Aim of the exercise:
Count how many lines in the entries below hold "this". Only the number belongs in the answer.

══ Data provided ══

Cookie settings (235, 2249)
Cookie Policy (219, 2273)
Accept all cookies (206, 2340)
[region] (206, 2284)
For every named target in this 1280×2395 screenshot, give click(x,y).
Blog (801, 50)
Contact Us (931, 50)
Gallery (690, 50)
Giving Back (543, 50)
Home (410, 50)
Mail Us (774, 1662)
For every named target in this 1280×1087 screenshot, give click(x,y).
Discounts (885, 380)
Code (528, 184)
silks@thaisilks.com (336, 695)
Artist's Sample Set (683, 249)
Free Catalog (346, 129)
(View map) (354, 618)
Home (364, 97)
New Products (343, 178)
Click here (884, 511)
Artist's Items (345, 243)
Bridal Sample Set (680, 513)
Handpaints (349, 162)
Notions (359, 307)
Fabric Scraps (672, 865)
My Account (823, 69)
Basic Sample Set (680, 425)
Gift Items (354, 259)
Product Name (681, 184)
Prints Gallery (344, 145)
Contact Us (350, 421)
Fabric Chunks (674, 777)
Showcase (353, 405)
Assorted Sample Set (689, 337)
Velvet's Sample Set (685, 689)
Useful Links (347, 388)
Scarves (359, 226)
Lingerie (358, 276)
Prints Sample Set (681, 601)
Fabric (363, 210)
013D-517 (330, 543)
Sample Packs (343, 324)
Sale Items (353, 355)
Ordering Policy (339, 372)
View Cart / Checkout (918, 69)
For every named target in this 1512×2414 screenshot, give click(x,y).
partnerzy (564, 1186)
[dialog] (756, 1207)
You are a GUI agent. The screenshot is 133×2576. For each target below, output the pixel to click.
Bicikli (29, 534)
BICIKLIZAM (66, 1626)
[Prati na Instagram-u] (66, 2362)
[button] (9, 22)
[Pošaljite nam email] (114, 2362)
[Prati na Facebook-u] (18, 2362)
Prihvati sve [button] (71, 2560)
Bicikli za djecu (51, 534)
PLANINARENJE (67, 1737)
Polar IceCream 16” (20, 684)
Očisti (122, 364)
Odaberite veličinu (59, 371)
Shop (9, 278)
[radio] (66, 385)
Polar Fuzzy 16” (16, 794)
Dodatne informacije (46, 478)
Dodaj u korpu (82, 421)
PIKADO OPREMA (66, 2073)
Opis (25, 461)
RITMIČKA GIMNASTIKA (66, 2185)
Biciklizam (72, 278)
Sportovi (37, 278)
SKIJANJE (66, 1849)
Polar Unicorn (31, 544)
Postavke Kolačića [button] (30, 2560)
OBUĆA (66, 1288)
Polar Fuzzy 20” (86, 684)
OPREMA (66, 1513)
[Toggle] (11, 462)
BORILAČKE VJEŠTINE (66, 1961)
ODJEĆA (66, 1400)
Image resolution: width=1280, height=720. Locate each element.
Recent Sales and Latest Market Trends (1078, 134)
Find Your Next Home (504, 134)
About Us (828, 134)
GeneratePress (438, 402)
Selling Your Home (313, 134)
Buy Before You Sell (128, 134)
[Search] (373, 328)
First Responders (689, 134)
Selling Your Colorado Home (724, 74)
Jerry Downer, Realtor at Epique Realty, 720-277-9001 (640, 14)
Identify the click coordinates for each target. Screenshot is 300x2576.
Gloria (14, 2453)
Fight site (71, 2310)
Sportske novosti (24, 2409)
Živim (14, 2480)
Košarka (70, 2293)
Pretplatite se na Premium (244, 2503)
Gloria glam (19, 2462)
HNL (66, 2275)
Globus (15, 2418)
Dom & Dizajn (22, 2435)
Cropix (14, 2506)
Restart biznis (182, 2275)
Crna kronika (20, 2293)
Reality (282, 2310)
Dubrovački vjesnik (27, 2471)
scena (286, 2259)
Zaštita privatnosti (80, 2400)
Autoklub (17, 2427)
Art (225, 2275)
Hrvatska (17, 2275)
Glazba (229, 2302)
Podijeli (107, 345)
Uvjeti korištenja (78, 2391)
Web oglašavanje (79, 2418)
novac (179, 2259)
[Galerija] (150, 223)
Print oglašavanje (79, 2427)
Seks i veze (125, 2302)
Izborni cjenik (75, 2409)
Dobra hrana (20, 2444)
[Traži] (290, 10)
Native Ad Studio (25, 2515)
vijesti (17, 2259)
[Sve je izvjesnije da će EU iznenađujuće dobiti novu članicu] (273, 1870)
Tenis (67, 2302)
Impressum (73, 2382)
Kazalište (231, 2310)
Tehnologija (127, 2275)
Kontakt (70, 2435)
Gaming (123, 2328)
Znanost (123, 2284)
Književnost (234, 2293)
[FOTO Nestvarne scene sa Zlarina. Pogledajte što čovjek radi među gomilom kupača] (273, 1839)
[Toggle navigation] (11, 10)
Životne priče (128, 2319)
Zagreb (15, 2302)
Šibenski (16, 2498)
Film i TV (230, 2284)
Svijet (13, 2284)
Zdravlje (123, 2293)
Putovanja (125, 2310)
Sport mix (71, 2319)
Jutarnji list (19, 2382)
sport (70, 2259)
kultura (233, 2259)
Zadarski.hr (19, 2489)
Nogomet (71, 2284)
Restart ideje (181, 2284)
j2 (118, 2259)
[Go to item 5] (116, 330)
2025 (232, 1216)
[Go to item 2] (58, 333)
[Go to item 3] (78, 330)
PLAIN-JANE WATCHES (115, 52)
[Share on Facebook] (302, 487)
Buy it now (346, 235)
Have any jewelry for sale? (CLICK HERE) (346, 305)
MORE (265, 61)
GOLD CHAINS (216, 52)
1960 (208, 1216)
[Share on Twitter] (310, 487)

═══

Task solution:
3